Coeducation at Columbia
An Overview
The issue of coeducation has had an enormous impact on the development of Columbia University for over a century. King’s College, renamed Columbia College after the American Revolution, was an all-male domain from its founding in 1754 well into the mid-nineteenth century. By the Gilded Age, however, many Americans had come to believe that women as well as men should have access to a thorough education – an education, as University President Frederick A.P. Barnard said, that was more than “ornamental.” [1]
How and where women should be schooled was a more divisive matter. By the early 1870s, a vocal group of New York women began petitioning the Board of Trustees to allow women to enroll in the School of the Arts, the then-undergraduate program at Columbia College. They found a great ally in President Barnard, who argued passionately for the expediency and propriety of coeducation at Columbia in a series of President’s Reports. The Board of Trustees, however, believed differently. While most of the Board members did not publicly disapprove of women being educated, they objected to men and women learning in the same classrooms. In 1883, the Board voted against coeducation; President Barnard cast the only dissenting vote.

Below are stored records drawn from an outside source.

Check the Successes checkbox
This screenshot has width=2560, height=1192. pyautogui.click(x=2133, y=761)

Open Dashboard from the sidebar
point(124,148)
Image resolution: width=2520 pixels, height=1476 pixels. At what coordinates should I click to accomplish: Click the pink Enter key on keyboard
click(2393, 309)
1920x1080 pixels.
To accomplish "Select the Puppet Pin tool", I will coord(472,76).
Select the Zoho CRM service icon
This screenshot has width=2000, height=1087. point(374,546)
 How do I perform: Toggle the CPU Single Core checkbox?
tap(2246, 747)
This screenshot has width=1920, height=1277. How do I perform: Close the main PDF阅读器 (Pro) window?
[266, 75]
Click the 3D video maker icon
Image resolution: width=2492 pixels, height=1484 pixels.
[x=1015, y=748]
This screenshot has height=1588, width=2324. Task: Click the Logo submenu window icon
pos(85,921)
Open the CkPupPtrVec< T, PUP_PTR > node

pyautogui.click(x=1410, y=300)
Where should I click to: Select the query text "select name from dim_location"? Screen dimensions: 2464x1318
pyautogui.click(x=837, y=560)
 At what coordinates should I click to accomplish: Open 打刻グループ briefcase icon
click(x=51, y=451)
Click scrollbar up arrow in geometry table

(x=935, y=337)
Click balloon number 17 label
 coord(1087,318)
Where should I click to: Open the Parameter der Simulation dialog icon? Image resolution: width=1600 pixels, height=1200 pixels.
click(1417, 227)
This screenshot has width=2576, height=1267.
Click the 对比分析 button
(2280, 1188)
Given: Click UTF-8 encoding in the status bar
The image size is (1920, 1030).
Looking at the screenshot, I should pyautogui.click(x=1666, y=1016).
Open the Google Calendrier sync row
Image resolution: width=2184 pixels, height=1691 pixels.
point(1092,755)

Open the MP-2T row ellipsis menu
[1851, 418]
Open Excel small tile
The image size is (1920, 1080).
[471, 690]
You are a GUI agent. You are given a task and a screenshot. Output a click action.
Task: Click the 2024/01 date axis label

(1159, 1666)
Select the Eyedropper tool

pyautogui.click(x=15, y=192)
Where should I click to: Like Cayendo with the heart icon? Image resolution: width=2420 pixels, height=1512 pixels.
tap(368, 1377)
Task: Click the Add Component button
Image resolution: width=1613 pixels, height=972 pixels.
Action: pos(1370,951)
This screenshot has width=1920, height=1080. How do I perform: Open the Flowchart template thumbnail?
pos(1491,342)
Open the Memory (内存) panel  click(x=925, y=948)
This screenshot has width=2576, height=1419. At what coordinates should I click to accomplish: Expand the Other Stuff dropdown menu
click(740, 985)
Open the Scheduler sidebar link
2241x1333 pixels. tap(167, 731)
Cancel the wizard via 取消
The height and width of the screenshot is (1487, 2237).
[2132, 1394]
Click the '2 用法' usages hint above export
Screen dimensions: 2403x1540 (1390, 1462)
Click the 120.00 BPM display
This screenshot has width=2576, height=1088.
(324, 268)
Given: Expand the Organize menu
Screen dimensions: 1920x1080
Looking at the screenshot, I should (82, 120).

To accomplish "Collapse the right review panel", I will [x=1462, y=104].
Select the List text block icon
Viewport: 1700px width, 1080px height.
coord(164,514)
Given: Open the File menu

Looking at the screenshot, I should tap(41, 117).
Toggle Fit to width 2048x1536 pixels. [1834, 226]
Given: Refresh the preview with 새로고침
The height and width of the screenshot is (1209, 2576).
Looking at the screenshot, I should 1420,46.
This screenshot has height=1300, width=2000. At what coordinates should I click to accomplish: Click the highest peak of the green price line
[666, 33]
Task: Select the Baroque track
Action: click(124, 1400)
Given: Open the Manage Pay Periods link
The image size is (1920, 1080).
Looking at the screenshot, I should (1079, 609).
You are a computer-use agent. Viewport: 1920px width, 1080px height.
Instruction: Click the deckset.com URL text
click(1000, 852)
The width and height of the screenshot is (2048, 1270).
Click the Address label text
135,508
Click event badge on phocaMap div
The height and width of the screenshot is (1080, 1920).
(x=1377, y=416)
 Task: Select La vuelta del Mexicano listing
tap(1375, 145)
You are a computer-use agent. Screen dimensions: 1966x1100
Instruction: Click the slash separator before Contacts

In an attempt to compromise, or perhaps as a reaction to the bad press they received after their rejection of coeducation, the Board agreed to establish a Collegiate Course for Women. If admitted, women could enroll in Columbia courses, but they could not attend the lectures. They sat for the same exams as male students, but the exams were administered offsite. The Collegiate Course proved to be woefully inadequate, prompting the establishment of Barnard College, an all-female college, in 1889.
The establishment of Barnard College effectively diffused the issue of coeducation at the undergraduate level for some time. In the meantime, women gradually and quietly entered Columbia’s graduate programs in small numbers. Columbia awarded its first degree to a woman in 1886, when Winifred Edgerton graduated cum laude with a Doctor of Philosophy in Astronomy. By 1942, all of the professional schools admitted women; Columbia College remained the last all-male bastion.
By the time the issue of coeducation arose again in the 1970s, the debate had changed dramatically. In the wake of second wave feminism, most Americans came to view male colleges as anachronistic. Columbia College administrators joined the all-male student body in advocating the admission of women to the College. Virtually all the proponents of integrating Columbia College believed that admitting women would raise the number of applications of the College, which would raise standards for admission and restore Columbia to its place as one of the best undergraduate programs in the country.
Ironically, it was Barnard College administrators and a large portion of the Barnard student body that objected to coeducation at Columbia. They spoke out passionately against merging Barnard and Columbia Colleges, claiming that women sought out and appreciated the supportive all-female educational environment that Barnard offered. Barnard opponents of coeducation were also wary of Columbia College admitting women, fearing that application numbers would drop precipitously and that Barnard would lose its competitive edge.
In the end, the needs of Columbia College won out over Barnard’s objections. After two years of negotiations between Barnard and Columbia, the two colleges reached a coeducational agreement. Barnard would gain more academic and administrative autonomy, and in exchange, Columbia would begin admitting women in the fall of 1983. The first coeducational class graduated from Columbia College on May 12, 1987, represented by a female valedictorian and salutatorian. President Barnard and the nineteenth century feminists who had so passionately advocated for coeducation would have been proud to see their activism finally come to fruition.
[1] F.A.P. Barnard, "The Higher Education of Women," 1879, Historical Subject Files, University Archives, Rare Book & Manuscript Library, Columbia University in the City of New York.